ACTION ITEM:
Give back only the lines in the records below from the one with "React Material UI (35, 566)" to the one with "React Bootstrap (35, 710)", both inclusive, word for word.

*** Opening of SOURCE RECORDS ***

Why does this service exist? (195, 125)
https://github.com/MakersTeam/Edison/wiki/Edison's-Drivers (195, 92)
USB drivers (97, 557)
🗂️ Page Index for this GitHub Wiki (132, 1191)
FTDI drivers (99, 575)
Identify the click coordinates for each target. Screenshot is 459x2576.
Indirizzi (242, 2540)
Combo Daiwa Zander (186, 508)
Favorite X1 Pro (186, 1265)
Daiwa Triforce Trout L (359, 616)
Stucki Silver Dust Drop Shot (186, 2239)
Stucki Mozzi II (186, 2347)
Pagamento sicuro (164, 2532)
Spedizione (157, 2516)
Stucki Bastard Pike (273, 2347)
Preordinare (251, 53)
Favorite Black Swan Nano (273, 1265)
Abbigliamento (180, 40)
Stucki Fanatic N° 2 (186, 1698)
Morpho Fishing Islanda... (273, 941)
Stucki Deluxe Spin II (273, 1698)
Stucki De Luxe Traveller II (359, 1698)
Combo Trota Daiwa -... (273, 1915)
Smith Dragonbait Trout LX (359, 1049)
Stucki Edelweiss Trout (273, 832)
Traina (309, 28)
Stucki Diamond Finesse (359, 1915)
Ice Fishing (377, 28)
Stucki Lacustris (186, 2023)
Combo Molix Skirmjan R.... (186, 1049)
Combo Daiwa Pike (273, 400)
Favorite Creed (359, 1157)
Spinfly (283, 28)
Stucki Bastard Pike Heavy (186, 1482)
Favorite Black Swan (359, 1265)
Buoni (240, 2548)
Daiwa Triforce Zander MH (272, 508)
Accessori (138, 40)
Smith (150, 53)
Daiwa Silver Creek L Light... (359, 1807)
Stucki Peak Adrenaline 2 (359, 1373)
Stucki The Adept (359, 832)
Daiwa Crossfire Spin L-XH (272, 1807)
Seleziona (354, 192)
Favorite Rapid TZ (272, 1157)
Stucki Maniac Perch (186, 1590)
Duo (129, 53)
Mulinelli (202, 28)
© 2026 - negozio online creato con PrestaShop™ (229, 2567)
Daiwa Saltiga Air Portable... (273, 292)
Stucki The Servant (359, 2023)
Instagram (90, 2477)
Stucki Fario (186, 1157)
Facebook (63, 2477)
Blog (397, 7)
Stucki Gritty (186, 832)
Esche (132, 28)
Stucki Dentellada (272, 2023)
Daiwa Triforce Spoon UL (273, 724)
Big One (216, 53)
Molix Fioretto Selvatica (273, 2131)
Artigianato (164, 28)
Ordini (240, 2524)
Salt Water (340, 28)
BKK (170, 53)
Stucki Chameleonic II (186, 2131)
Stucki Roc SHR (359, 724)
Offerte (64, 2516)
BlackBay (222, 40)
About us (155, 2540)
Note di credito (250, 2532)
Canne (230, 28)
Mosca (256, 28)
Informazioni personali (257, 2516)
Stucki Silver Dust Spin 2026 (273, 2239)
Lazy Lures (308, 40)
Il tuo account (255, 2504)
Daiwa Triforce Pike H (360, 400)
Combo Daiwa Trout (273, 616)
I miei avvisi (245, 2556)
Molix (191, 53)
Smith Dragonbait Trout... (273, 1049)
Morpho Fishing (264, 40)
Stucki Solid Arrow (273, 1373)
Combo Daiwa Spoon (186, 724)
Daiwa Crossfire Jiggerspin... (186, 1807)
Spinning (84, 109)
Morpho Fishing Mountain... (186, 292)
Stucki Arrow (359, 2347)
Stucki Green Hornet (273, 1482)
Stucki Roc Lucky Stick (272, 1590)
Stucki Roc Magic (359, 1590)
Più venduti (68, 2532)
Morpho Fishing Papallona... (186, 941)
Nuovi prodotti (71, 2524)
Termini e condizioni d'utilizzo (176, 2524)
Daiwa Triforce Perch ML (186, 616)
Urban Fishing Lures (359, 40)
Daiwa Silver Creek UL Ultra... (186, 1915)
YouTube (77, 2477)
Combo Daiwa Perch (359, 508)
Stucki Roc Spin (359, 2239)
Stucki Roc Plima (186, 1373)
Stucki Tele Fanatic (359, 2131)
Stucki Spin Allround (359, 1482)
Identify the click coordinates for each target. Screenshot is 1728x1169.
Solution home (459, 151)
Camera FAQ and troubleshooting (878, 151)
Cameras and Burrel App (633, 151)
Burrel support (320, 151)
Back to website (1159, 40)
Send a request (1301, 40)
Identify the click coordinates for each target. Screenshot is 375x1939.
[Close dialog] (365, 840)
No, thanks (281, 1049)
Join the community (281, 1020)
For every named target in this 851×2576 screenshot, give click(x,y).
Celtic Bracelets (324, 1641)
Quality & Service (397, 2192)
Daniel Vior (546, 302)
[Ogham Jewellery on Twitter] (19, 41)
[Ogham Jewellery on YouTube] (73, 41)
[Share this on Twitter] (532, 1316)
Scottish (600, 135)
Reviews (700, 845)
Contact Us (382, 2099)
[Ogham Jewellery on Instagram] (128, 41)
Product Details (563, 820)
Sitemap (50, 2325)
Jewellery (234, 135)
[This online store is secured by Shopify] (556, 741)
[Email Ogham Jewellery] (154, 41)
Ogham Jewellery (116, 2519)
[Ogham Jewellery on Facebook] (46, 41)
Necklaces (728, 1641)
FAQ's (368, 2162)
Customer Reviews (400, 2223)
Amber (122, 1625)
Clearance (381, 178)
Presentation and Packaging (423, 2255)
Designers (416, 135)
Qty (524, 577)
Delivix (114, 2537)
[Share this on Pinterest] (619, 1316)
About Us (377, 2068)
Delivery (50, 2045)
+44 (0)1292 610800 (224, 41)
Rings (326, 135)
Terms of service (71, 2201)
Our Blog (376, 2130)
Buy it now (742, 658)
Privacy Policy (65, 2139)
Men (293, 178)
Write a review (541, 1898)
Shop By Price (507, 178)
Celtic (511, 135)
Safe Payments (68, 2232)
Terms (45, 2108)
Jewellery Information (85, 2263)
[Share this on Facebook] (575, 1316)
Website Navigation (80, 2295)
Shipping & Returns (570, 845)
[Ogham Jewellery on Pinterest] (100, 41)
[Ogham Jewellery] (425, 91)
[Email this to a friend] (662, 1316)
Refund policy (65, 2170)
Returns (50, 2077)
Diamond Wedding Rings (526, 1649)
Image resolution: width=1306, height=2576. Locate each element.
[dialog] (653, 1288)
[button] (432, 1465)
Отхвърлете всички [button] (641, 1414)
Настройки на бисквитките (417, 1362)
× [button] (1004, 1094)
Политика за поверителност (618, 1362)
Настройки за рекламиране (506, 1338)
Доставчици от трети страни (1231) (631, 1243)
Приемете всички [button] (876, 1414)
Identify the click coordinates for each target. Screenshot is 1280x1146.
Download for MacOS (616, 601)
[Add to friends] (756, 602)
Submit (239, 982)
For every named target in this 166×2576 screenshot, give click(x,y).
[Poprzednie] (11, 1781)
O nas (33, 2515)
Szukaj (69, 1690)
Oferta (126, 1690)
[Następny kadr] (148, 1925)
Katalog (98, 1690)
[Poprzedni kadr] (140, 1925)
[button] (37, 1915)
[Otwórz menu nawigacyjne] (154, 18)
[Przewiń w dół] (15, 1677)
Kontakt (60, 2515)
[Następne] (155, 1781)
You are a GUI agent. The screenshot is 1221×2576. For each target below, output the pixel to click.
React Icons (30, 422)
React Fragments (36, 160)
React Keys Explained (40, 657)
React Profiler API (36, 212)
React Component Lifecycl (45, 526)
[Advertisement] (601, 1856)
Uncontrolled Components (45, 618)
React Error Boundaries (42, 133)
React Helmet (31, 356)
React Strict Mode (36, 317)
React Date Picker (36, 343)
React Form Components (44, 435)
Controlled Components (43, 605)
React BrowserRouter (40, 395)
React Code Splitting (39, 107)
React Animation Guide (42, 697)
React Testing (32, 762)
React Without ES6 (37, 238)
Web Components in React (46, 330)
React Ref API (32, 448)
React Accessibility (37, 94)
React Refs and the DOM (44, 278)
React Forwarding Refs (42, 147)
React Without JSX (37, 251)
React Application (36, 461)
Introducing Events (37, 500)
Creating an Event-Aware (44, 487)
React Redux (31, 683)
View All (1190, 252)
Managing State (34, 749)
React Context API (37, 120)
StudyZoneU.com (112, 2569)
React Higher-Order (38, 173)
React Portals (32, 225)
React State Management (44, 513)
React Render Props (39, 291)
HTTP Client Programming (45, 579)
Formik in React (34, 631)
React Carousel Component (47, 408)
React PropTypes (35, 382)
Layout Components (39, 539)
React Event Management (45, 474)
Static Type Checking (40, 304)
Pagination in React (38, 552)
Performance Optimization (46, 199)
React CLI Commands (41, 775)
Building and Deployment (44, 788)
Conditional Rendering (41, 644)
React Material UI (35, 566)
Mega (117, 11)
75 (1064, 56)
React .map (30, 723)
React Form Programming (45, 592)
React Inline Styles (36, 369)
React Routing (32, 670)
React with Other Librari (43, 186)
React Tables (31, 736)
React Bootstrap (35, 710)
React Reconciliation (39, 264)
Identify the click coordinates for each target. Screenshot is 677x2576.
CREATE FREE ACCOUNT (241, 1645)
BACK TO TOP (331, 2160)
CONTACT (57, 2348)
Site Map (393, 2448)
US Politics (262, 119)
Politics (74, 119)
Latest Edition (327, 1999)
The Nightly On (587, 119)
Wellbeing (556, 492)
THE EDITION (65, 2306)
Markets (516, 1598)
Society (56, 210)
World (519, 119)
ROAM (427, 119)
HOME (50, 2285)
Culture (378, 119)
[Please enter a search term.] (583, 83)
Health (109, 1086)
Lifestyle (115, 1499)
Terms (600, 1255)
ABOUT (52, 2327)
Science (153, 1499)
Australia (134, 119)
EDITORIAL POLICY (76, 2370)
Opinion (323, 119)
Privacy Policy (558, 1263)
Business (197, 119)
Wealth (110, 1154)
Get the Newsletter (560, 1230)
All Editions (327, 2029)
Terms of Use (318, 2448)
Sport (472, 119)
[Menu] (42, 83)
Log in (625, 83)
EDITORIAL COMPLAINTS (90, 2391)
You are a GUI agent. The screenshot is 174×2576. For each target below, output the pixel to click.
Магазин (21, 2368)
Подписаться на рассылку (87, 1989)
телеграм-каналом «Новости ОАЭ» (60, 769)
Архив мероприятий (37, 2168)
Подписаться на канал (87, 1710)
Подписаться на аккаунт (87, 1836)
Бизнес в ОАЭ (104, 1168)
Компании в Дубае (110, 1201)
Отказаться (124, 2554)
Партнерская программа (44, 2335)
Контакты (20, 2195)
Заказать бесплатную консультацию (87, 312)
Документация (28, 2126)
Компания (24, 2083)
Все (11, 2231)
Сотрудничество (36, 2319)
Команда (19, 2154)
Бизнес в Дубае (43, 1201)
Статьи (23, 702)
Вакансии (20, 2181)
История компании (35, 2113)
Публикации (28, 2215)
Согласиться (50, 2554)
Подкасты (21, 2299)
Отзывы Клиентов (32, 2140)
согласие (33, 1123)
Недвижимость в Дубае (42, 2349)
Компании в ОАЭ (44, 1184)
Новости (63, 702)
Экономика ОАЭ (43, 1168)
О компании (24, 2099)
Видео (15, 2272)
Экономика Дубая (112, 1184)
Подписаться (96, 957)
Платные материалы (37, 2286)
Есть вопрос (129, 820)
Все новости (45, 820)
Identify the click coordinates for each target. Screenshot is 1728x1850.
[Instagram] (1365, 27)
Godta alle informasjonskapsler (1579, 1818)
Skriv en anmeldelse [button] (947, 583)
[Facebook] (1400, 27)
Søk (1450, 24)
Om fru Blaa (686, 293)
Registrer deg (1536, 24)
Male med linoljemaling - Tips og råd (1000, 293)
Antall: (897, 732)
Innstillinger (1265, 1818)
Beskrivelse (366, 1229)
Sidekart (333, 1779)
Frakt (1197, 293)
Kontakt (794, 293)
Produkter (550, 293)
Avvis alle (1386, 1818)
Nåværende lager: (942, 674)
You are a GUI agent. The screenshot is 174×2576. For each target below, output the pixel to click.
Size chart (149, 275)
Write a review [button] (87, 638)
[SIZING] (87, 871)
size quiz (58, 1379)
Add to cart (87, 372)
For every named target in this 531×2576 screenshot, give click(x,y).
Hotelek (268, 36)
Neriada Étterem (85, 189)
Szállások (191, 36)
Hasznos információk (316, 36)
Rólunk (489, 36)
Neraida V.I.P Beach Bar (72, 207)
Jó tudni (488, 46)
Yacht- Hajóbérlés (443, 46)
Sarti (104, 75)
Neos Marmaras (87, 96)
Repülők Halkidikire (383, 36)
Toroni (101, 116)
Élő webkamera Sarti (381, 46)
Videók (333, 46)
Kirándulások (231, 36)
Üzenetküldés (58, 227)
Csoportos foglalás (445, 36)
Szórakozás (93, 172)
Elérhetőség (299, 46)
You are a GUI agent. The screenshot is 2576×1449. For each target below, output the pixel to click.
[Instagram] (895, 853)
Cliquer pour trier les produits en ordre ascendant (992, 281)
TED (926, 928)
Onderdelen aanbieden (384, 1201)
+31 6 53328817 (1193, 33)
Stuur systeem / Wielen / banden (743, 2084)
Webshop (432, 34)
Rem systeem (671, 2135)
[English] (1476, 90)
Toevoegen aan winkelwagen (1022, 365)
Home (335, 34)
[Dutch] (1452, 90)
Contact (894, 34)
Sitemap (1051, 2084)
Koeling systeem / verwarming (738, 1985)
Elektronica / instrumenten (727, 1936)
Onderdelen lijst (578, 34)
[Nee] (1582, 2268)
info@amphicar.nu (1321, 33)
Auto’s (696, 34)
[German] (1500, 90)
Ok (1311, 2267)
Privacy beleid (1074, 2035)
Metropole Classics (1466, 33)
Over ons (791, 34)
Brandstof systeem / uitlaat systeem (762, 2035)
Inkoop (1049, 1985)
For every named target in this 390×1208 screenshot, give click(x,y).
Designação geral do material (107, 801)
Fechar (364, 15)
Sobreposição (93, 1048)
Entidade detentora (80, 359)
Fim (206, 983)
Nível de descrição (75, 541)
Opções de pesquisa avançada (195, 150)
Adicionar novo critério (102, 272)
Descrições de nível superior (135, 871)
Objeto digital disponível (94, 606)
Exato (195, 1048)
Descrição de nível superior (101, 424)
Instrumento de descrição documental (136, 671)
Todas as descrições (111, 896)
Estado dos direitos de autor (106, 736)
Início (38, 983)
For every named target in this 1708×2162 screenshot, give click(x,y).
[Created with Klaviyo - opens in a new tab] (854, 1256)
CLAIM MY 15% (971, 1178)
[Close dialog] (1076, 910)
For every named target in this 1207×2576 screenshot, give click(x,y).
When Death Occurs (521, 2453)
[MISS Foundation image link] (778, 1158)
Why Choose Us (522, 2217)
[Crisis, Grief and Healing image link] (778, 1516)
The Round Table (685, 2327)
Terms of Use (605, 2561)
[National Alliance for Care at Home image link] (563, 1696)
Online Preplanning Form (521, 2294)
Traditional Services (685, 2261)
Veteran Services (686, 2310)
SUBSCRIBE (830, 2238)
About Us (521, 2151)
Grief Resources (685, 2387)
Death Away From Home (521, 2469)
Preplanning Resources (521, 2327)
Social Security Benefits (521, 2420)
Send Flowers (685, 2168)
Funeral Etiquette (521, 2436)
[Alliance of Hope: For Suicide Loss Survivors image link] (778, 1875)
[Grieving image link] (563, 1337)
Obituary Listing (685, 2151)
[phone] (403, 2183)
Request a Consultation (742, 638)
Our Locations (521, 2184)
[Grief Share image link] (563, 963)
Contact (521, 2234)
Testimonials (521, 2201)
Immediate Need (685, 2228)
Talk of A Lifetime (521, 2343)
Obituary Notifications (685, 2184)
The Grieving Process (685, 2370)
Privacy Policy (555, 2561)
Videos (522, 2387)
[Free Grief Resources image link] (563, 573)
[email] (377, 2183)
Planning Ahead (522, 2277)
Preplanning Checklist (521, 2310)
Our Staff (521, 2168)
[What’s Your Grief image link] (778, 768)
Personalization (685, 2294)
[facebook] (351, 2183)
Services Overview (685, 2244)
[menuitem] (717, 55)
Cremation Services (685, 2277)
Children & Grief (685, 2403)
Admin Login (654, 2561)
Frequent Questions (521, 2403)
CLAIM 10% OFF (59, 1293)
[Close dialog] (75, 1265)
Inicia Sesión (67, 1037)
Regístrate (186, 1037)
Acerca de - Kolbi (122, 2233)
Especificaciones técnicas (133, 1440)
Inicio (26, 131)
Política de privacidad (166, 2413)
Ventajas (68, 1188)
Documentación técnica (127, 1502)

*** Close of SOURCE RECORDS ***

ANSWER BOX:
React Material UI (35, 566)
Mega (117, 11)
75 (1064, 56)
React .map (30, 723)
React Form Programming (45, 592)
React Inline Styles (36, 369)
React Routing (32, 670)
React with Other Librari (43, 186)
React Tables (31, 736)
React Bootstrap (35, 710)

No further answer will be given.